Seriously, though, people who don’t own gets don’t understand that a pet’s death is truly a death in the family. When pets are part of a household for years, they’re still part of the household after they cross the so-called rainbow bridge. So those of us who mourn the passing of pets have lots of empty spaces in our lives where the pets used to be–physically and in our hearts as well.
Sure, we can make nasty jokes about our spouses’ habits, but speaking ill of a pet–except in good fun–is a felony. Sure, the cat tore up the best chair in the livingroom and the dog tore up our favorite pair of boots, but when they leave us, we forgive them everything and remember them fondly.
For spouses, on the othe hand, it’s sometimes good riddance. Or so people say after a few drinks.
I speak from experience when I say that when a pet dies, it takes a while to come to terms with that just as surely as it does when one loses a spouse or brother or sister. The pain is less, but not insignificant.
I’m still trying to get used to he fact that our cat Marlo is gone. I expect to see her everywhere she used to be. It appears that our two other cats feel the same way. None of us are back to normal yet, so give us a little time to grieve even though we’re still stuck with Bob or Mabel.
Malcolm R. Campbell is the author of multiple novels and short stories, including “Conjure Woman’s Cat.”
6 thoughts on “Take Bob, Spare Fido”
(((hugs))) to you on your loss.
These days, I prefer a dog to a human companion. My dogs have been well behaved, undemanding, eat whatever is put in front of them, don’t snore and don’t fart. That’s pretty much what I want in a companion. (Mind you, thirty years ago, it might’ve been a different story …)

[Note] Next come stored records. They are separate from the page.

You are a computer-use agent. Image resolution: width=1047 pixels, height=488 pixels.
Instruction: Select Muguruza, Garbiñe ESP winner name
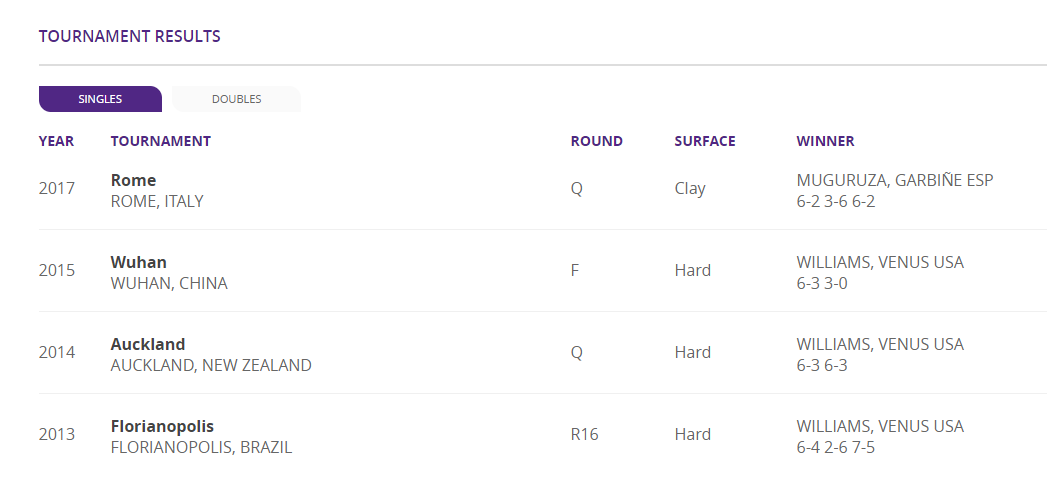click(x=895, y=180)
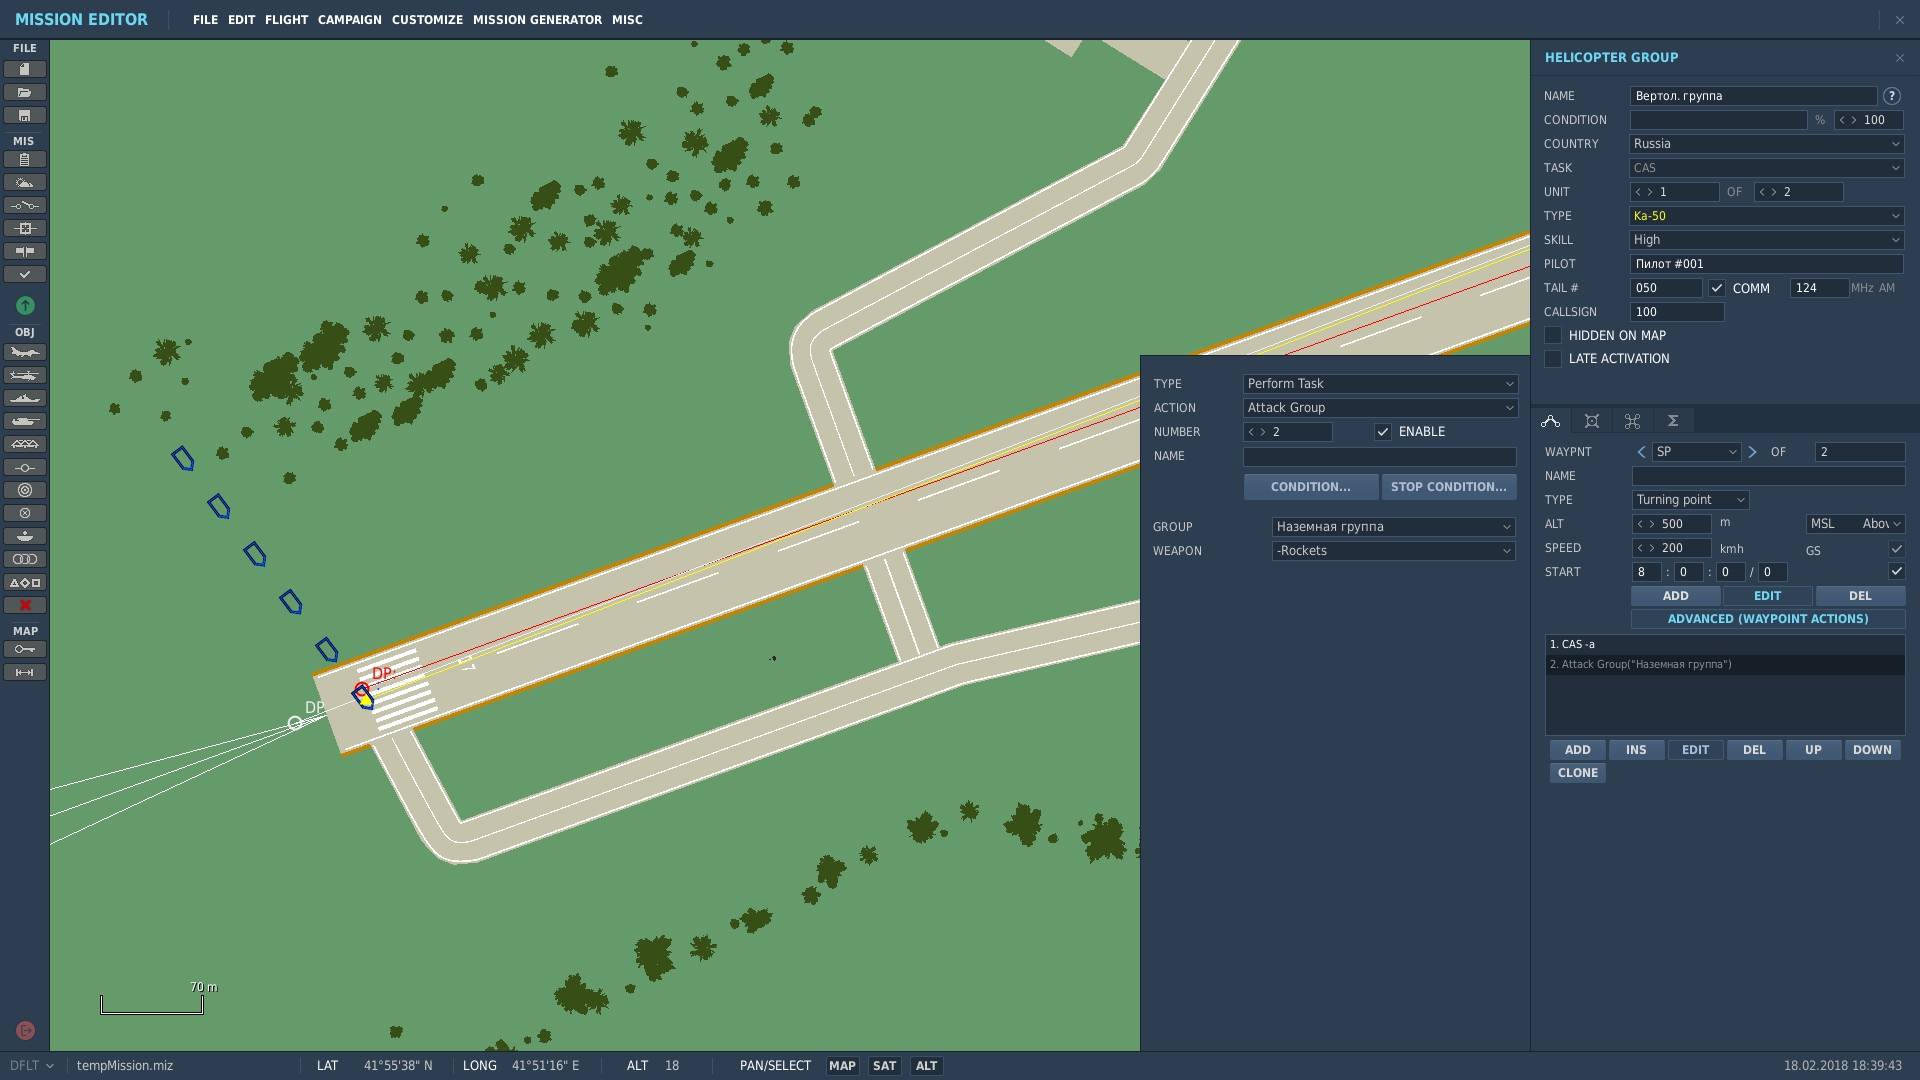Open the COUNTRY dropdown showing Russia
The width and height of the screenshot is (1920, 1080).
[1766, 144]
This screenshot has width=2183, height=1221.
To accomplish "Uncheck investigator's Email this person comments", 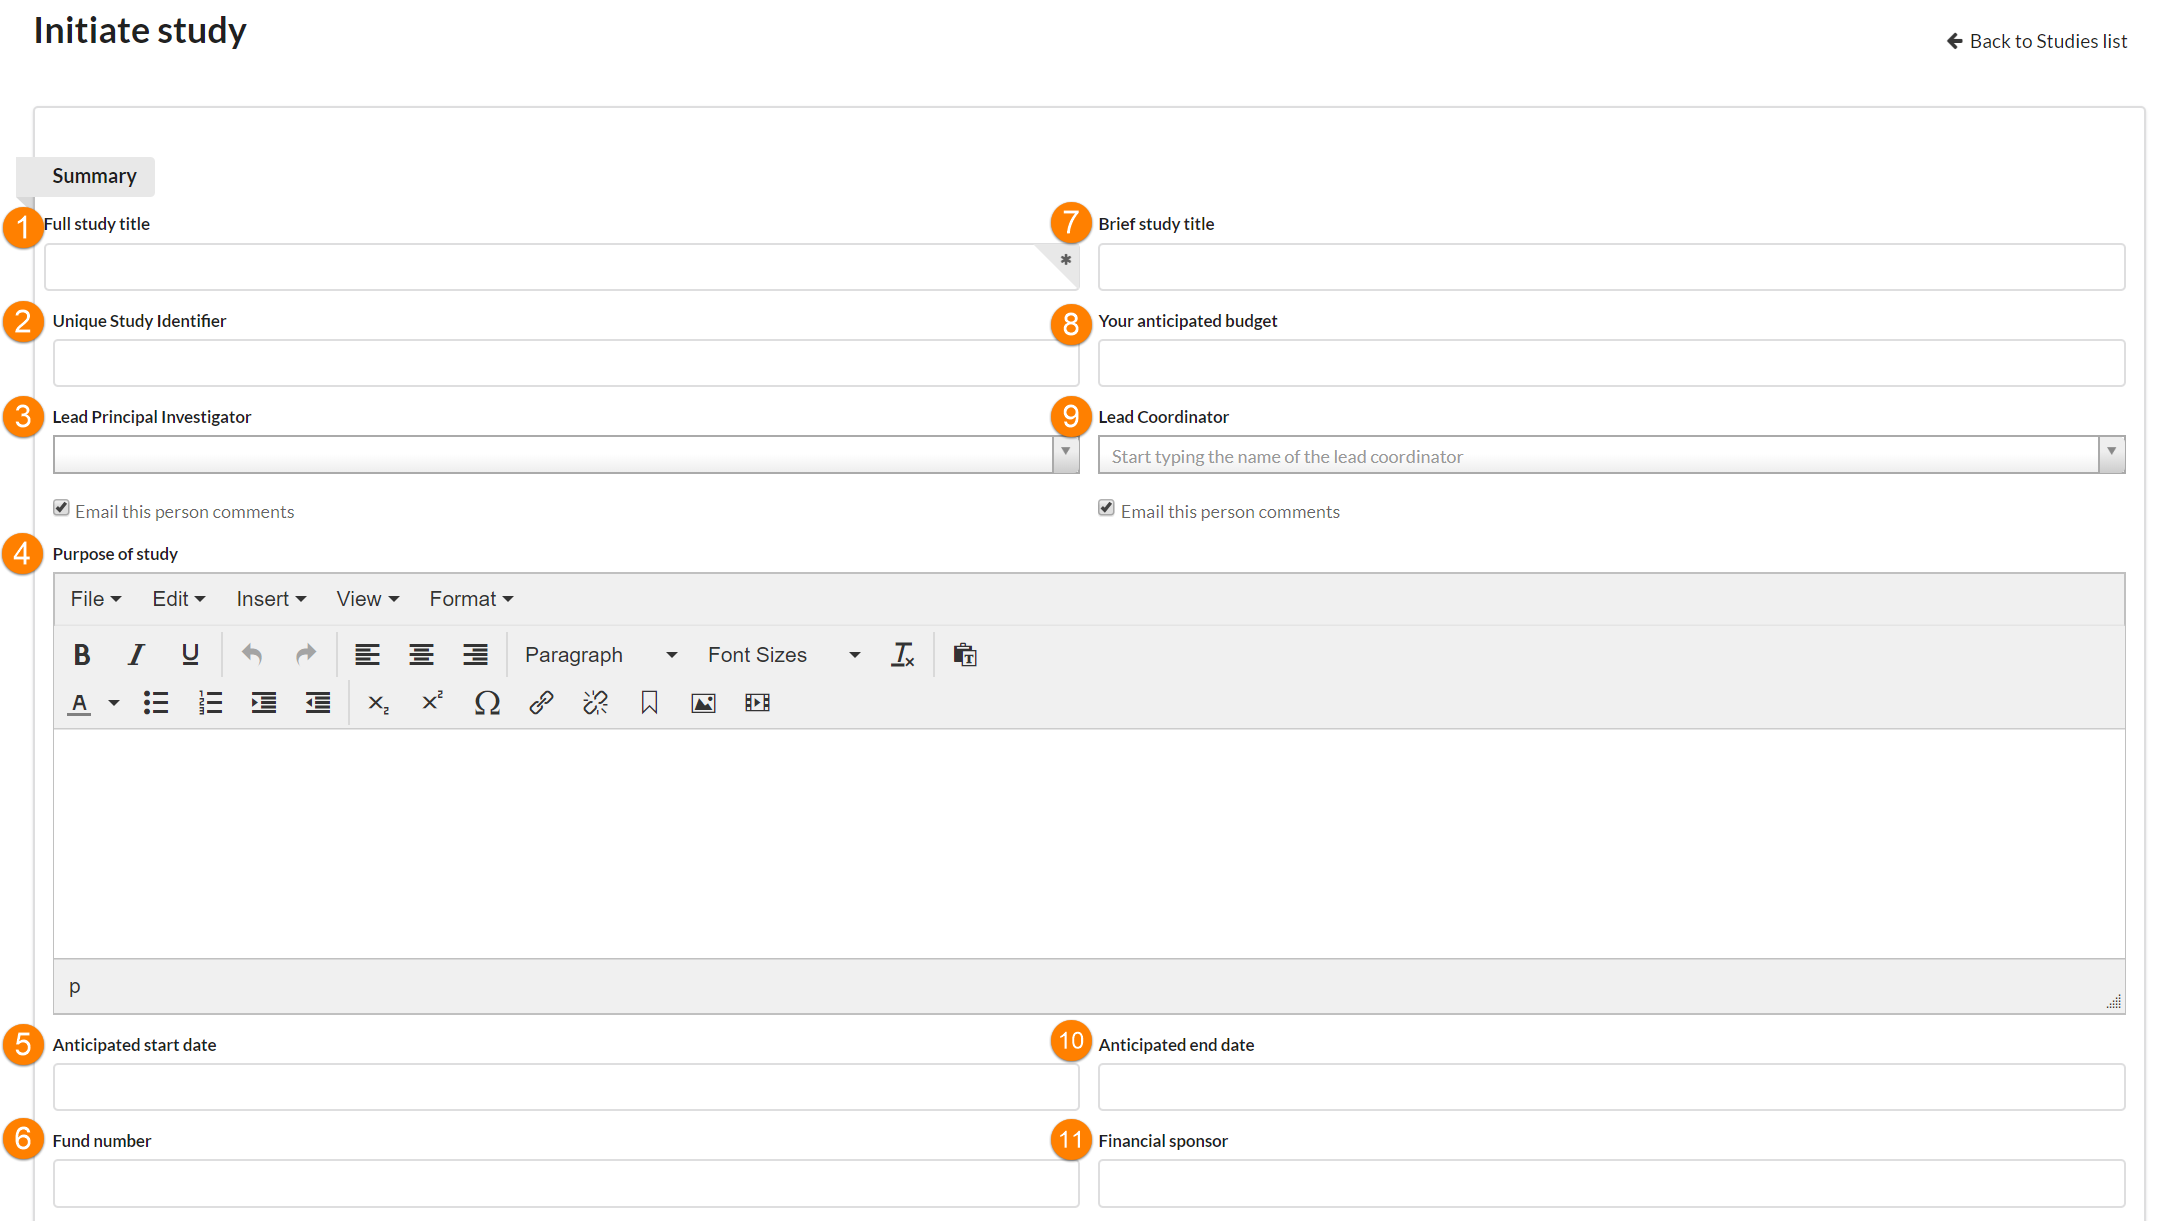I will pyautogui.click(x=62, y=509).
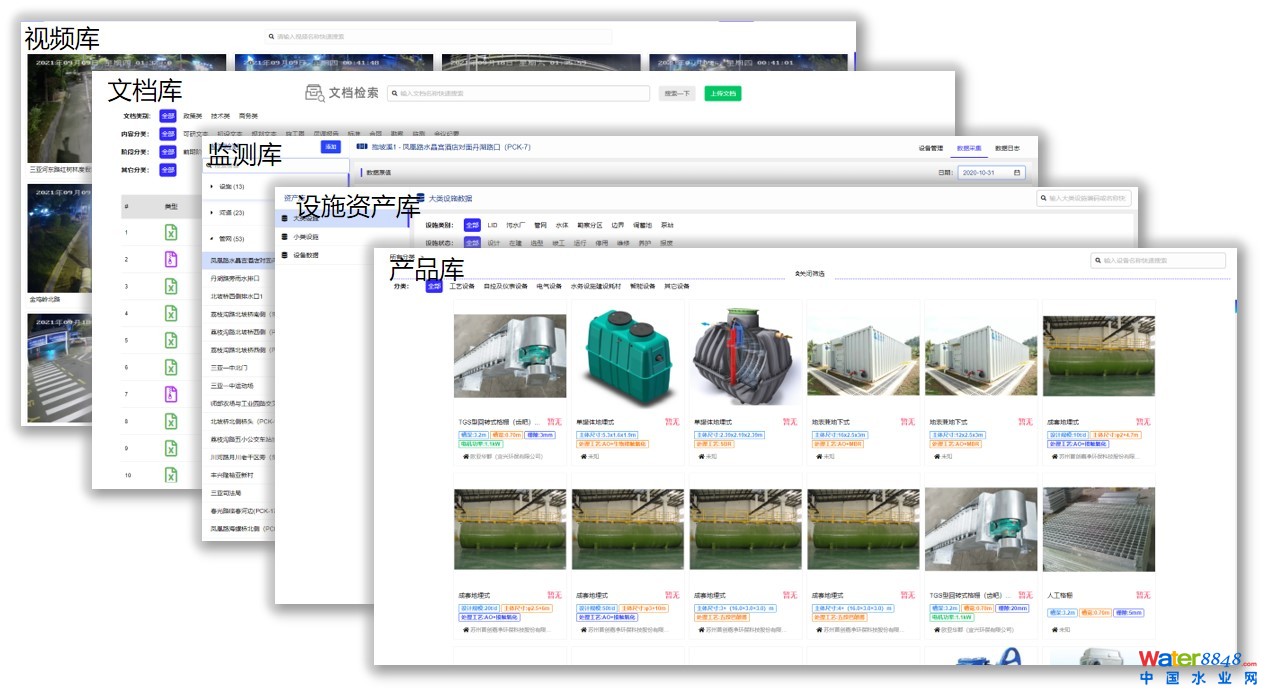Select 工艺设备 category filter

[462, 286]
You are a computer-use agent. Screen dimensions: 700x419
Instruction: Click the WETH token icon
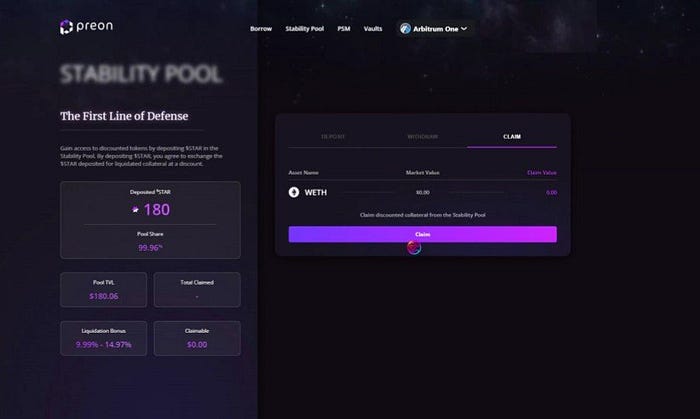(294, 192)
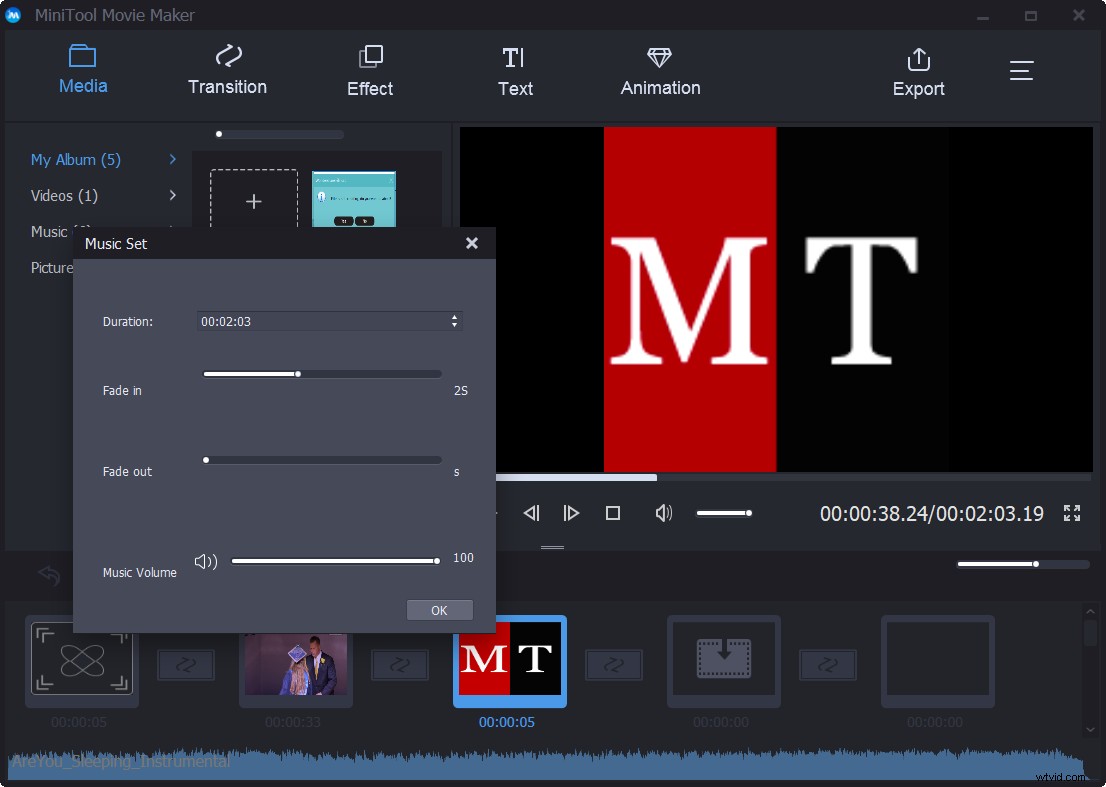Open the Animation panel
The width and height of the screenshot is (1106, 787).
pos(659,70)
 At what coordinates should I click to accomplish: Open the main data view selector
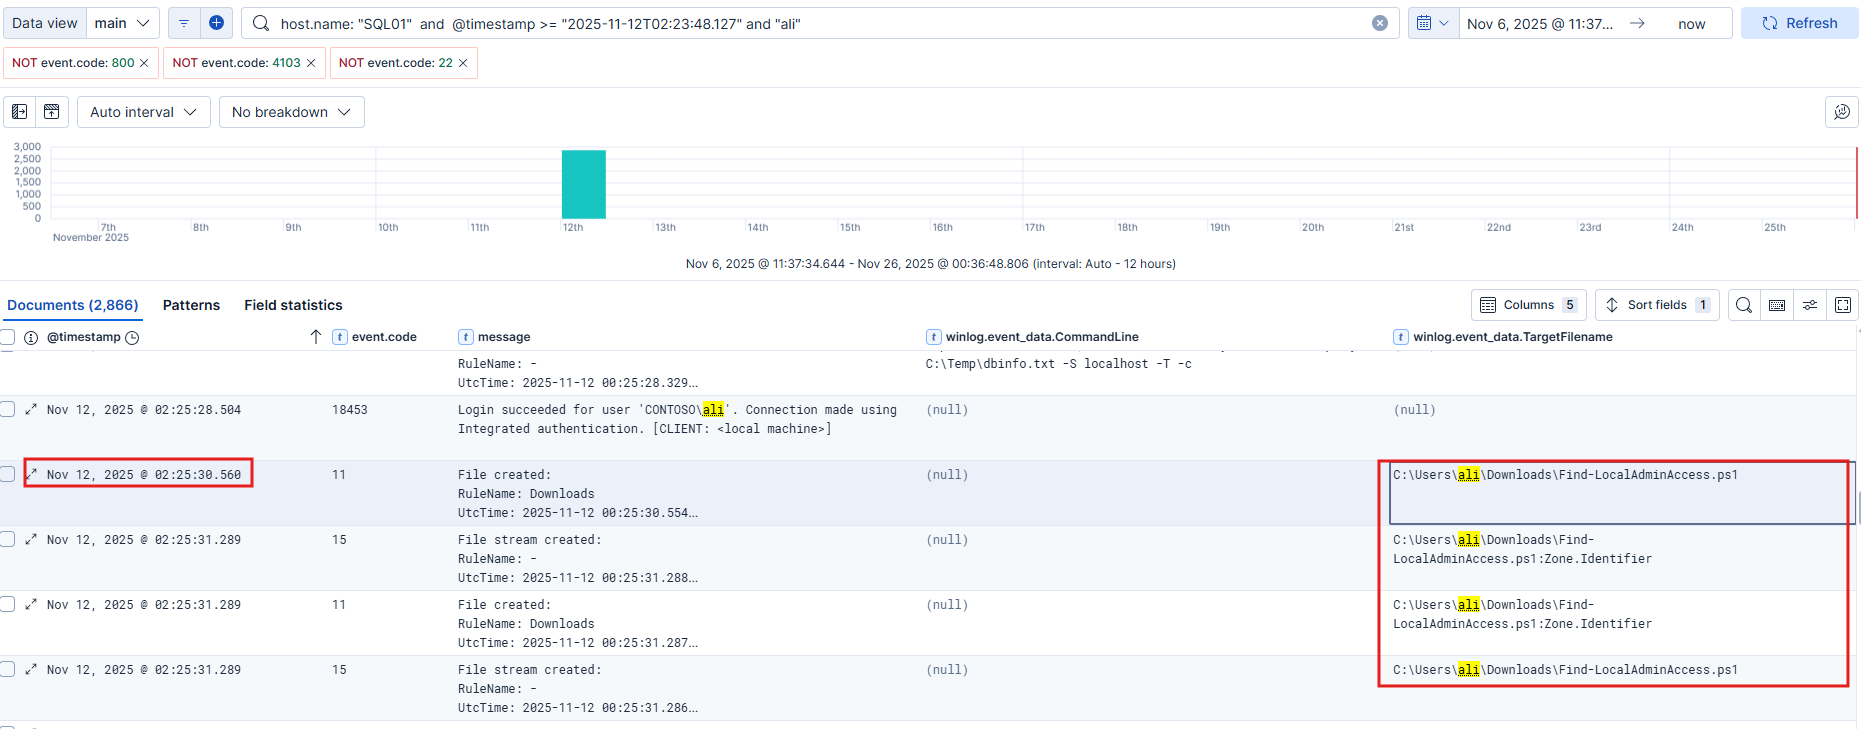coord(121,23)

We tend to prefer our cat companions to humans. All hugs are accepted with pleasure. Our cats would consider you one of their own even though you are a dog person.
I’ve only been a dog person for 40 years. For the 20 years before that I was exclusively cat. I reckoned it up recently: I’ve shared my life with 22 cats, for longer and shorter periods. Only 3 dogs. One dog at a time is enough. The dog and I currently share the house with four cats, (mother and her three kittens, all now middle-aged). The highest number of resident cats at any one time has been six. That was a lot of cats. 😉
That’s one zoo-full of critters. The most cats we’ve had at once is four. Makes six hard to imagine.
Cats don’t necessarily arrive when you want/need a cat. Hence the six. Her next door to me here had, I think, 11 when she first moved in (rescues and strays). Between us we tripled the local cat population. Hers were mainly elderly. Since moving in she has lost 5 to old age and illness and gained one (another, persistent, stray who wanted so bad to live in her house with her she couldn’t shake him). So she is now down to 7. Almost manageable 😉
I don’t think I would find seven manageable unless most of them lived outside and hung out in the barn. Cats arrive then they darn well fell like it.